-- GOAL OF THE EXERCISE --
Reproduce the stretch of material from the line containing "You are a GUI" through the line containing "pyautogui.click(x=194, y=342)", leaving out the pictures.

-- STORED DATA --
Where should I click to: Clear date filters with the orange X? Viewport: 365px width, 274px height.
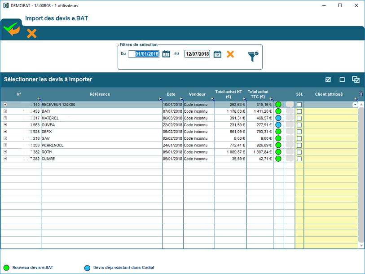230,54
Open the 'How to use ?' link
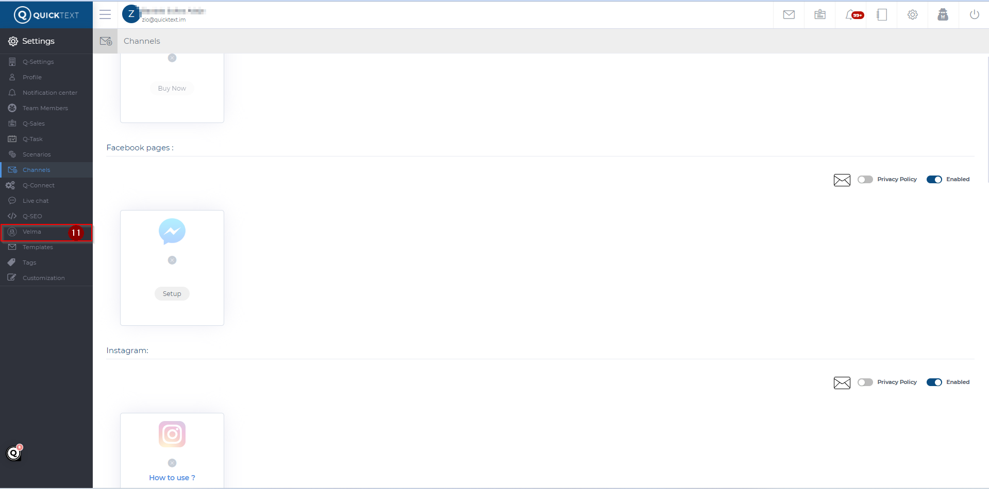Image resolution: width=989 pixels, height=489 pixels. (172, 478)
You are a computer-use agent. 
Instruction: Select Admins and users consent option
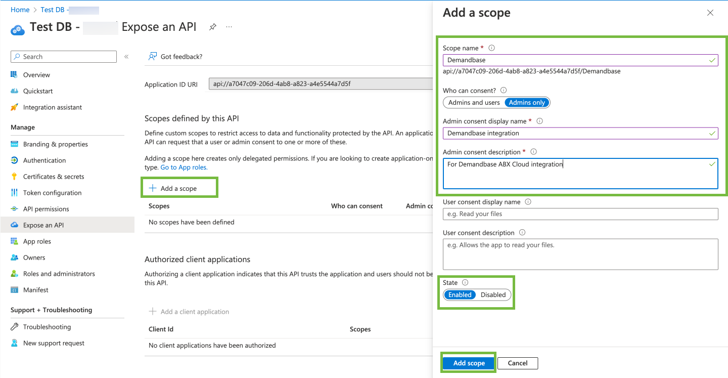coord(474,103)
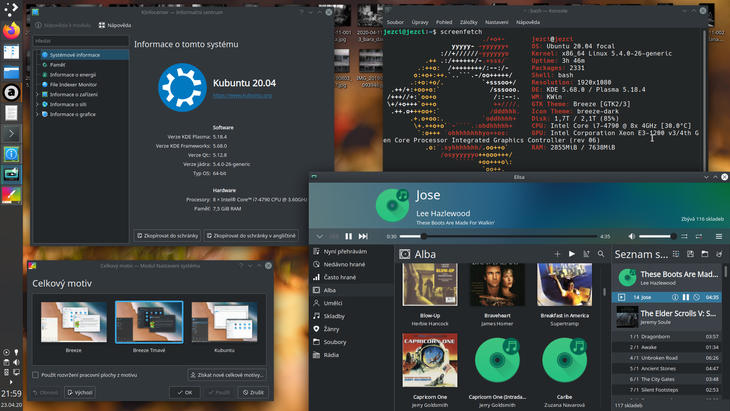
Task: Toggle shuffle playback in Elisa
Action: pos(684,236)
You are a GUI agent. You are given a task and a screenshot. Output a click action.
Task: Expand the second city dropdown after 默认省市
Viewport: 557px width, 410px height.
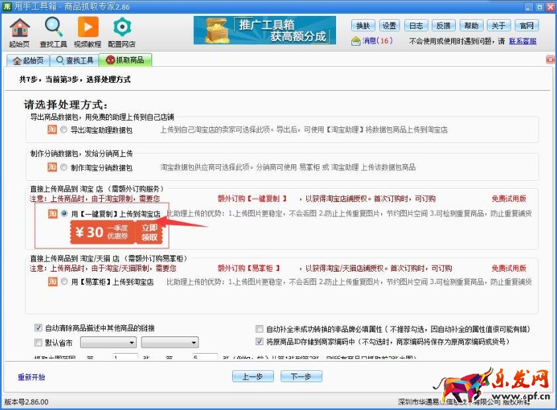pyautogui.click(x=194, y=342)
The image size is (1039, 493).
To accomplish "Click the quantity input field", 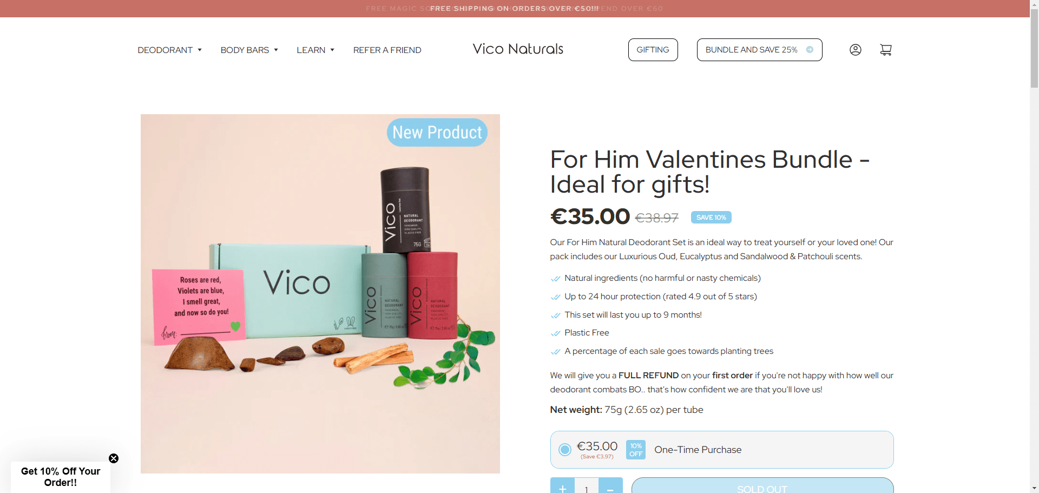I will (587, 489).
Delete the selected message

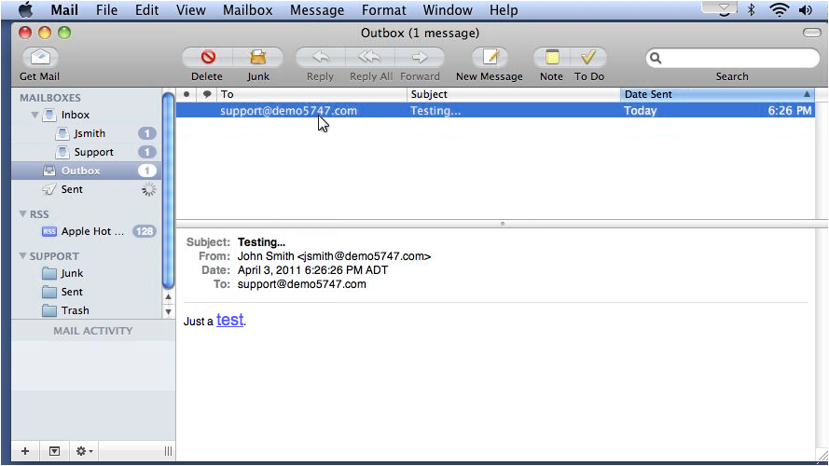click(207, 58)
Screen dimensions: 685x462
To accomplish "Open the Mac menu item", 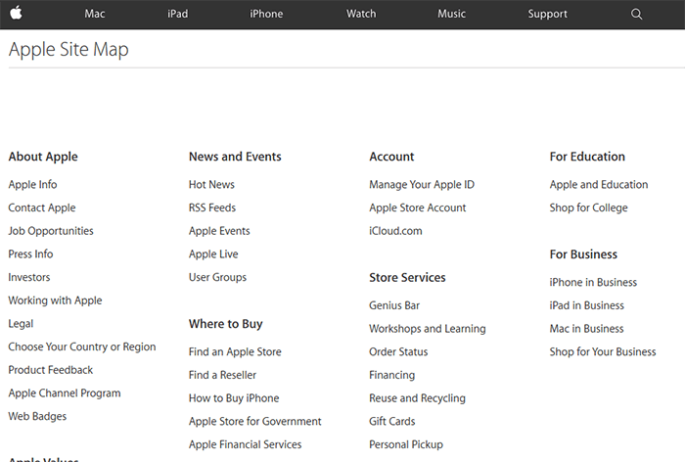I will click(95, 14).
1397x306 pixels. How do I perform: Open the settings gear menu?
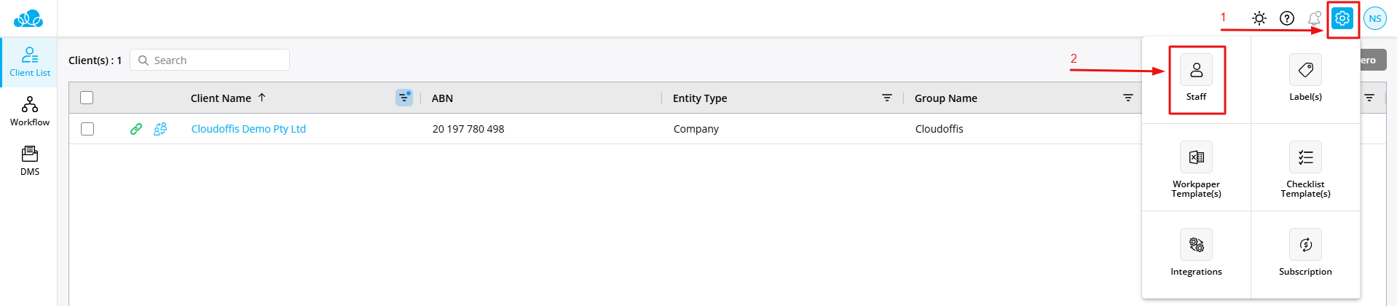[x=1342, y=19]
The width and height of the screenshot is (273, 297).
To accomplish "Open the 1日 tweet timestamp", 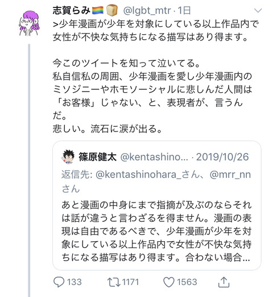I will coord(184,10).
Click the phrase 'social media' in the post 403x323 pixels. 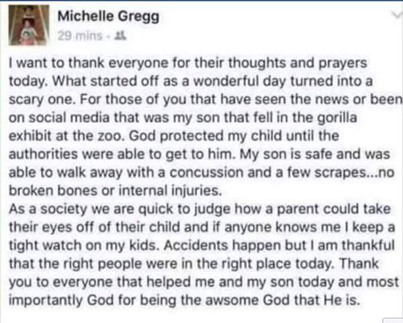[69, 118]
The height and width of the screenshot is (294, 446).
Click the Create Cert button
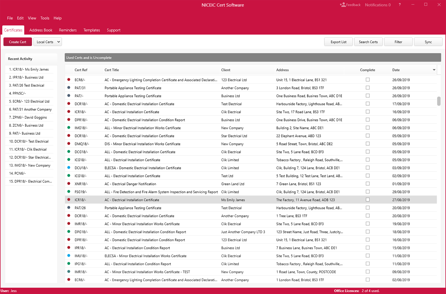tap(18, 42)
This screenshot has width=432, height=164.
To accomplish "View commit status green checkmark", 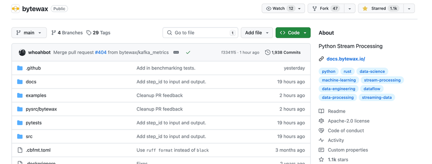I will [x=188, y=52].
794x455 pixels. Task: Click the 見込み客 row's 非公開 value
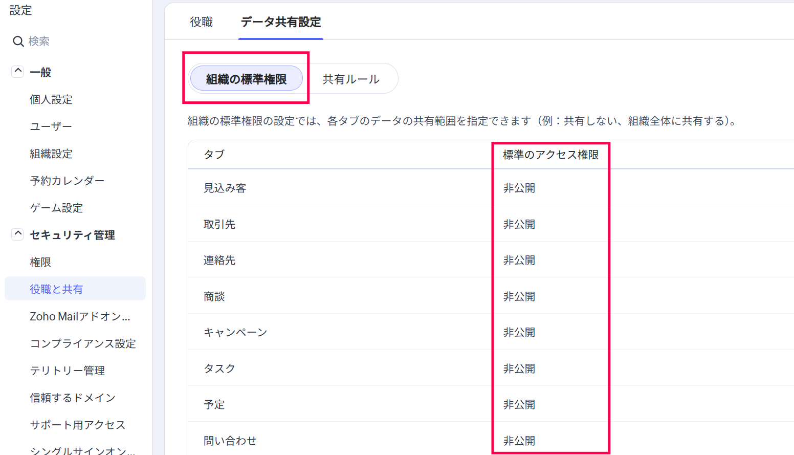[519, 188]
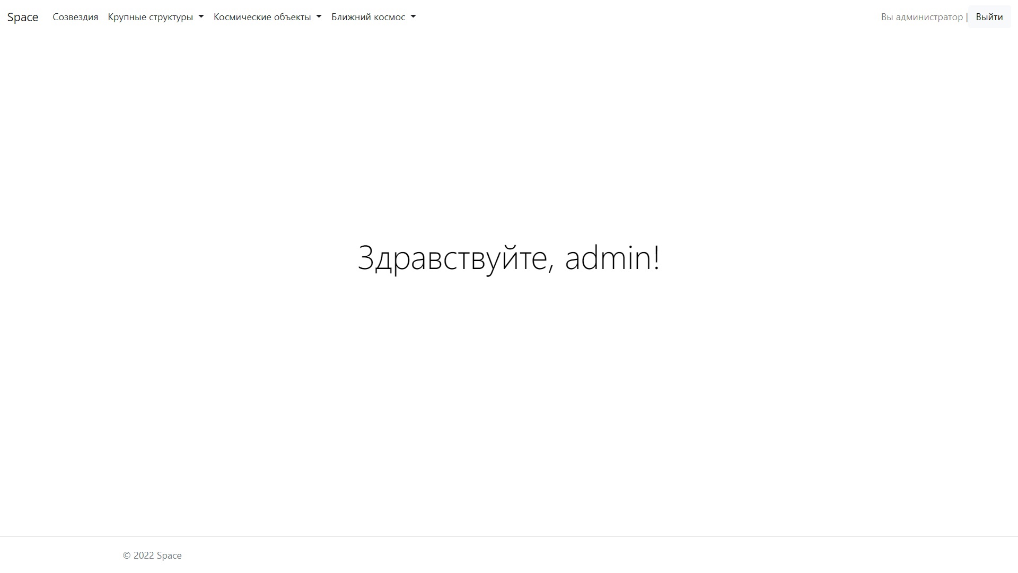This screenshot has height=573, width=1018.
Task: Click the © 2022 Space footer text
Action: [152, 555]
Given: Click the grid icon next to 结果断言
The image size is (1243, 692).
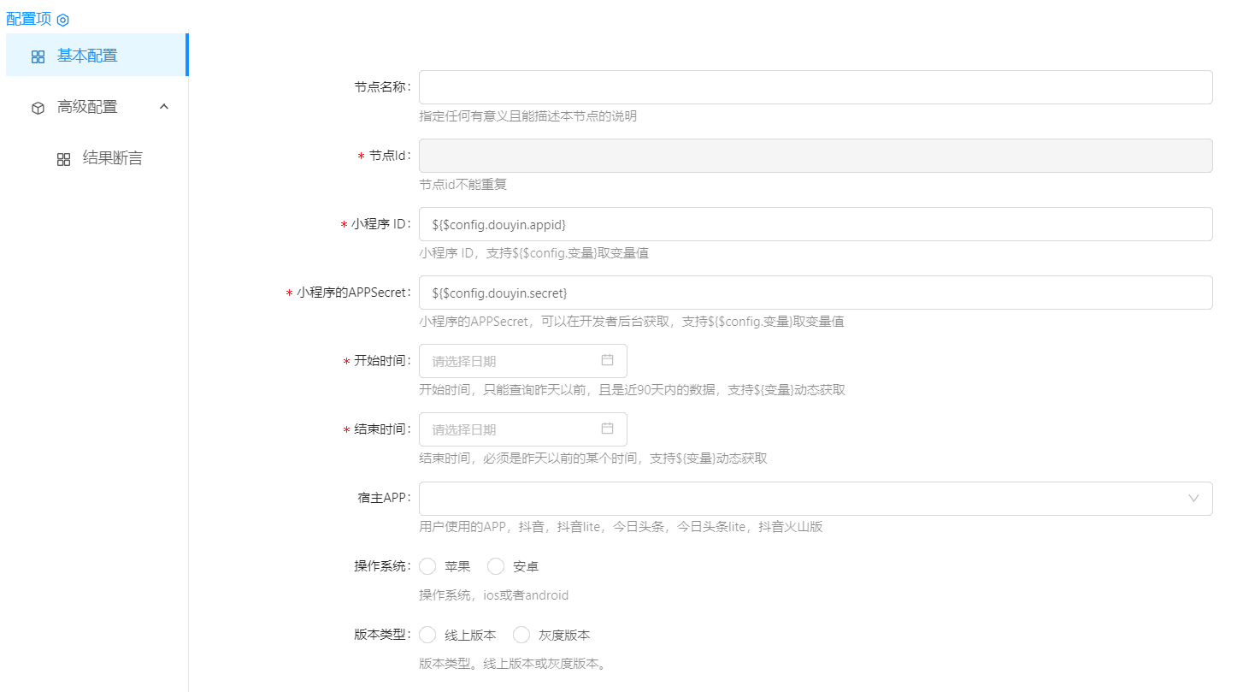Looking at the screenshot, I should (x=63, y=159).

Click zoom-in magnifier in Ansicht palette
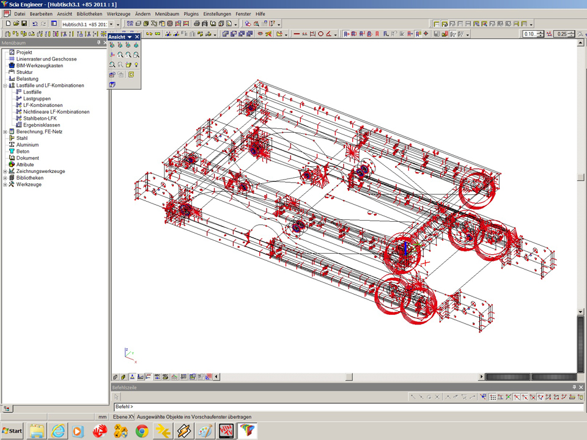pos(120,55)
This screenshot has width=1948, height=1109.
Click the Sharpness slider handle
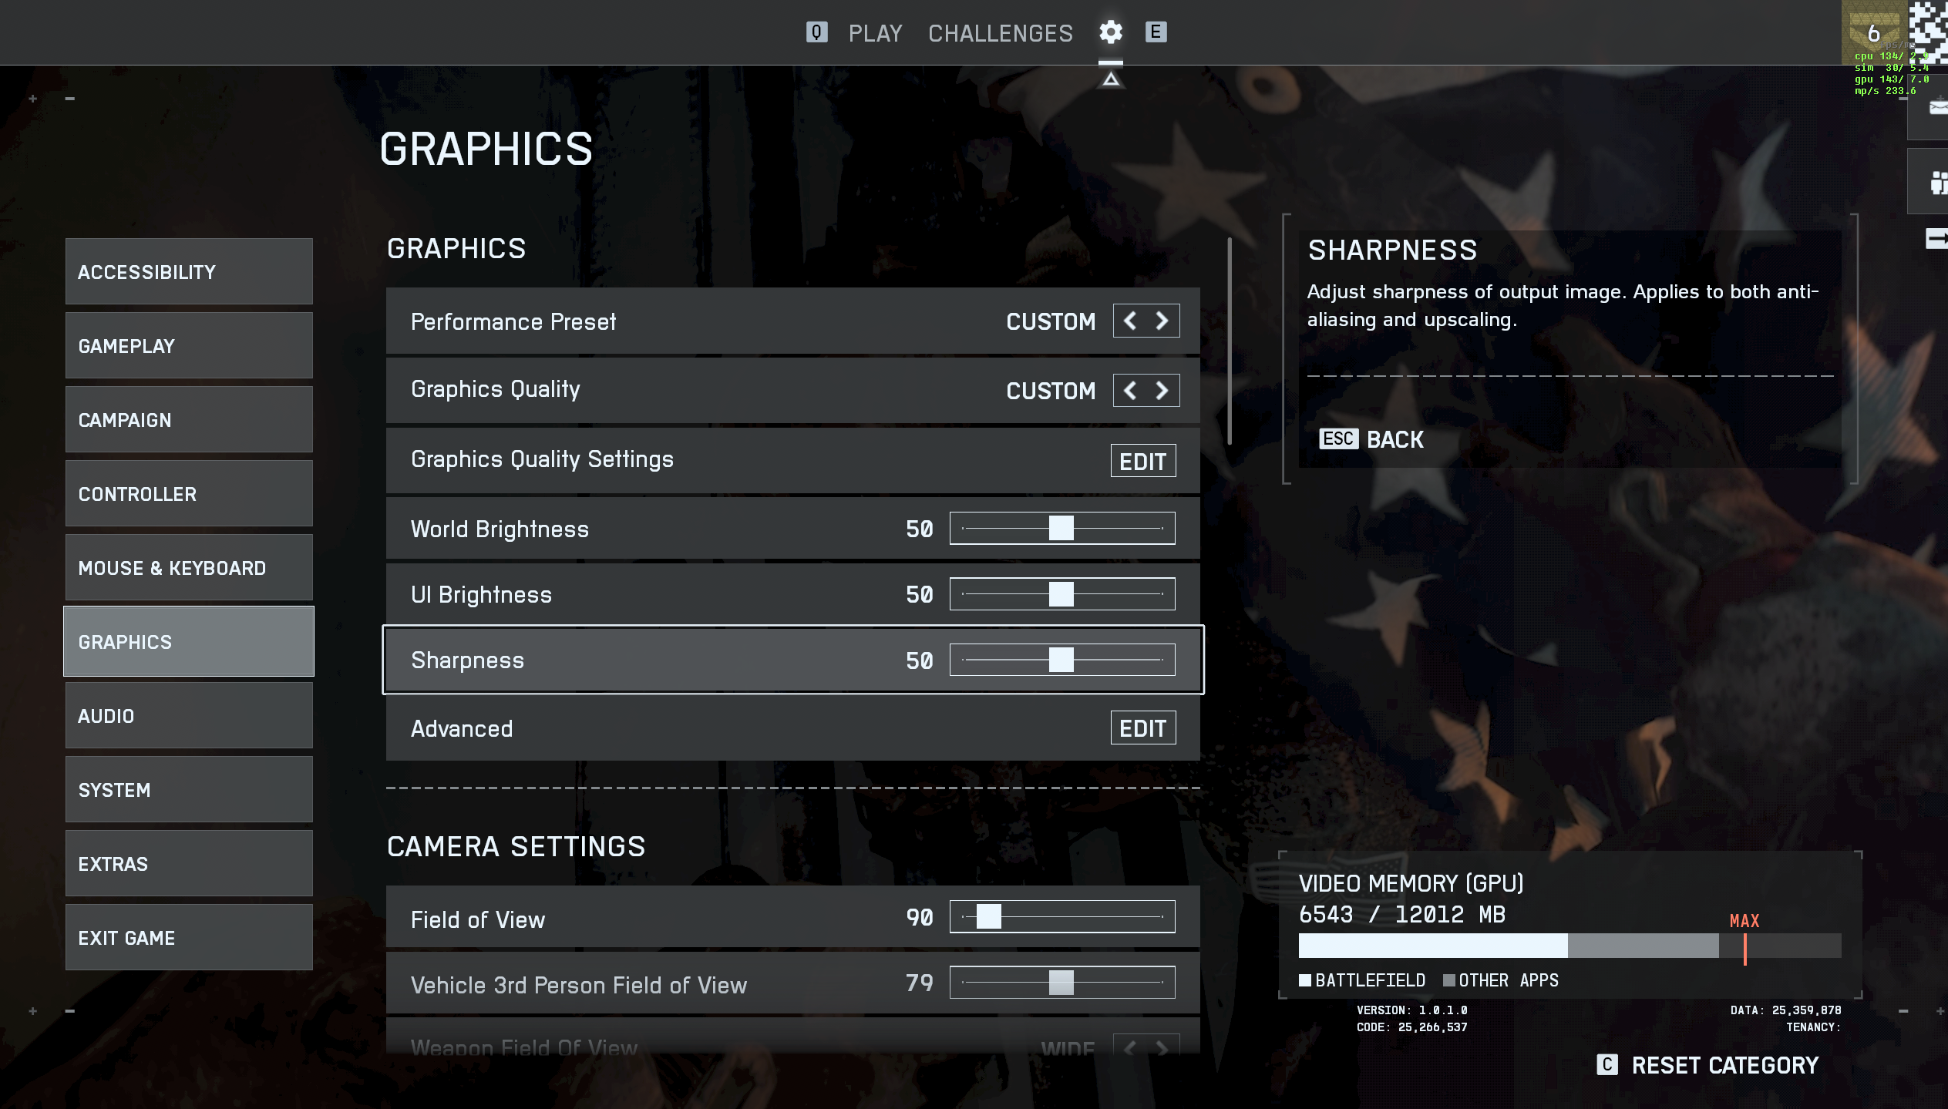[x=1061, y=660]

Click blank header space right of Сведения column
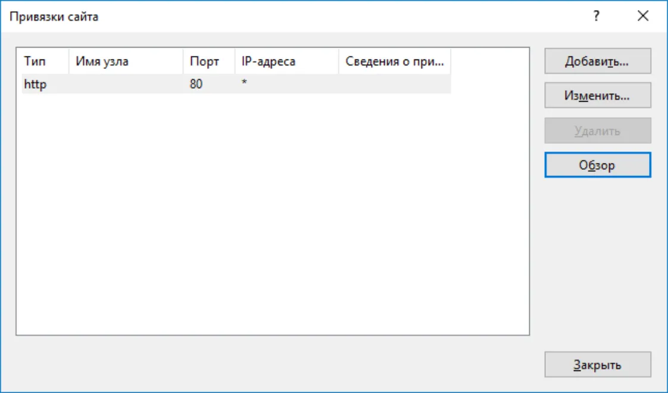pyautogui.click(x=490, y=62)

-- FINISHED EXERCISE --
You are a GUI agent. You are given a task and a screenshot. Output a click action.
Task: Expand the second city dropdown after 默认省市
Viewport: 557px width, 410px height.
pyautogui.click(x=194, y=342)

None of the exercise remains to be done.